The political guidelines of this opportunist trend can be summed up as follows: substitute class struggle with class cooperation, forsake dictatorship of proletariat and give way to “defence of democracy”, forsake revolutionary struggle and place the emphasis on “legal”, parliamentary actions and on scepticism about revolution.
Reformism is a trend planted inside workers and social movements in order to deceive the poor. When the bourgeoisie “grants” a reform, they will always try to remove it as soon as possible and use it to confuse, cheat and divide workers. No reform is sufficiently durable to keep its own under capitalism. Bourgeois will attempt to corrupt a section of the working class in order to perpetuate salaried slavery. Yet history has proven repeatedly that the great reforms were collateral products of struggles and revolutions, nevertheless under no circumstances have they been achieved through summit negotiations. For example, the revolutionary post-WWII ascent which jeopardized power across Europe, forced imperialism to “grant” the “welfare state”, that is still there and which European bourgeoisie is trying to erode and destroy.
Reformism (and reformists) never actually achieve serious reform, the opposite is true, they are the undertakers of reforms. Wherever we look we see bourgeoisie and members of parliament (reformist and neoliberal) negotiating the end of the reforms in exchange for 30 gold coins.
The new phase of capitalism, an epoch of wars and revolutions, with the corruption of a sector of the working class, generated a split in the workers’ movement which put an end to the days of “only one” working class party which prevailed throughout the whole period of “peaceful” capitalist development. Since then, the mass movement has divided into those who support the reformist parties (social democrats) with loose functioning and the emergence of revolutionary parties, with democratically centralised functioning. Apart from that, a whole span of intermediate trends appeared, whom Lenin called “honest” centrists or reformists, which is the worst type because with their “good” intentions they more easily cheat workers.
It is the centrists who are the last “barrier” keeping the revolutionary advanced guard away from the task of building a genuine Leninist party. As reformists are burnt out in the eyes of the masses because their treason to the proletariat becomes obvious, centrists try to attract those sectors who begin to break away from reformism and fool them with “semi-split”, reforms and bourgeoisie. These are the worst enemies that the workers’ revolutionary movement can have because they squeeze into the socialist, Marxist, revolutionary rank and file disguised with protective colours.

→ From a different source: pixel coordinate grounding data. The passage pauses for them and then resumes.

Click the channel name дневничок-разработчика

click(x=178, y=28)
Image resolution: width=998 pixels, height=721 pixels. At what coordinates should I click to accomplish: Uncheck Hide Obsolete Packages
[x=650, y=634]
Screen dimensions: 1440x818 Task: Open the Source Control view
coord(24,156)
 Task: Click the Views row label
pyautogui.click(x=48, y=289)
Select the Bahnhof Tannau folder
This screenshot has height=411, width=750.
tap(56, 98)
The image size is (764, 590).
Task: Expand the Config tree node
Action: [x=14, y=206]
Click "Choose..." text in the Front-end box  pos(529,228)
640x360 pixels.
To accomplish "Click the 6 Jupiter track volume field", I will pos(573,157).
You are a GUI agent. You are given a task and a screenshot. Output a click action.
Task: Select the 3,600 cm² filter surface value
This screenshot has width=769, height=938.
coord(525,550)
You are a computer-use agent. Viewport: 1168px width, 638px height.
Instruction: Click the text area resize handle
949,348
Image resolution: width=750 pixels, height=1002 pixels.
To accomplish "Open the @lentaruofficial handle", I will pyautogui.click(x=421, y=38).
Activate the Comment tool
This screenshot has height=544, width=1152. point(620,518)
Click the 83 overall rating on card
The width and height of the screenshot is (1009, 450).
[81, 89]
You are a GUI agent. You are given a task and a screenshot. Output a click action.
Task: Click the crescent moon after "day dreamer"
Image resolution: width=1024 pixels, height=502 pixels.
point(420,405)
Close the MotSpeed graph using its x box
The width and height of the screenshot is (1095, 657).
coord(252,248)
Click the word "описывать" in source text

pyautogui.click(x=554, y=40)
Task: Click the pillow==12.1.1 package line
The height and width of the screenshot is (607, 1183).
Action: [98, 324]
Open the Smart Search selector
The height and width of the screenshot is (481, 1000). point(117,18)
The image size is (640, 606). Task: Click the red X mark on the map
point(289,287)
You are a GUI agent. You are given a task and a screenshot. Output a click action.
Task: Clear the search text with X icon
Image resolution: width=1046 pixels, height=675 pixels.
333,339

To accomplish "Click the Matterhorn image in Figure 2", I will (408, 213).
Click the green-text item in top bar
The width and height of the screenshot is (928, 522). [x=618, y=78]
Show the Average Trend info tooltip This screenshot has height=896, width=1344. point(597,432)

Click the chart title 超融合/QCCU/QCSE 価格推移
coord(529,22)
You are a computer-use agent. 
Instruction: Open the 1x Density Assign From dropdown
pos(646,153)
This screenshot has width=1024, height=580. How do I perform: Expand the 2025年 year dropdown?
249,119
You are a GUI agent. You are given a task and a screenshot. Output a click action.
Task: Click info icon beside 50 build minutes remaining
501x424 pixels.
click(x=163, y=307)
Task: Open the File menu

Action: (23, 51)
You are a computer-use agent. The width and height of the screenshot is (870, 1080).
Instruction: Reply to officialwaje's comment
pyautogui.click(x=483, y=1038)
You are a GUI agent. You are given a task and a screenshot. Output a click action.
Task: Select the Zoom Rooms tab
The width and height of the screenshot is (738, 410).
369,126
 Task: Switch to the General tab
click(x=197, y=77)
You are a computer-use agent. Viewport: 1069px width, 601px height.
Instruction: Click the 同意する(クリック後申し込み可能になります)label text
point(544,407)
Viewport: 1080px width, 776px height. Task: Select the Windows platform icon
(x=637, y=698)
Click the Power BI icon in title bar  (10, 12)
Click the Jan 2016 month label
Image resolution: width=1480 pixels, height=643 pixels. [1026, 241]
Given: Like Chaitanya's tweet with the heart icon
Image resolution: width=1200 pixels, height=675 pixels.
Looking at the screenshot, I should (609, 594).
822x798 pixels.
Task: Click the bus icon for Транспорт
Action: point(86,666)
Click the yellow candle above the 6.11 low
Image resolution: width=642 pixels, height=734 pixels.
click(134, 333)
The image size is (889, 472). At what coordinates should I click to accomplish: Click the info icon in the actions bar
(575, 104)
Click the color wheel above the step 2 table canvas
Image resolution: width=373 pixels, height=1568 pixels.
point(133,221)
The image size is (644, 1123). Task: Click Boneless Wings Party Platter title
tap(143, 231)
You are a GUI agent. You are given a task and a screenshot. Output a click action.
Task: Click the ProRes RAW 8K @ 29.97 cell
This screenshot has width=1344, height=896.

How does reformism manage to deceive workers?
“Reformism adapts itself to bourgeois parliamentarism, masking the bourgeois character of contemporary democracy and claiming only for its amplification, its full application”3
Today, this is the demand of all the “leftist” reformers and intellectuals: “radical democracy”, “extension of democracy”. Now the United Secretariat of the IV International has invented “unlimited democracy” and thus become the extreme left wing …. of bourgeois democracy!!!!!
The main lesson extracted by Lenin, the one that changes all the activity of any organisation of workers’ movement is that, ever since the emergence of imperialism and the corruption of part of the class by the bourgeoisie, another Marxist principle must be added to the fundamental Marxist principle of fighting against bourgeoisie and imperialism: the most dogged struggle against the agents of bourgeoisie inside the mass movement.
“There is no doubt that this struggle is the main immediate problem of the International. Struggle against imperialism that is not firmly linked to struggle against opportunism is a hollow phrase or a deceit.4 These elements are our class enemies. They have crossed over to the bourgeois camp… they are bourgeois inside the workers’ movement.5 They are “imperialists”.
That is why Lenin guided an international struggle not only to a political rupture, something that many would agree to in those days, but also a general split away from the viewpoint or organisation, form separate parties and a new International, the III, that was to replace the II International, which, a Rose Luxemburg put it, had become “a foul-smelling corpse”.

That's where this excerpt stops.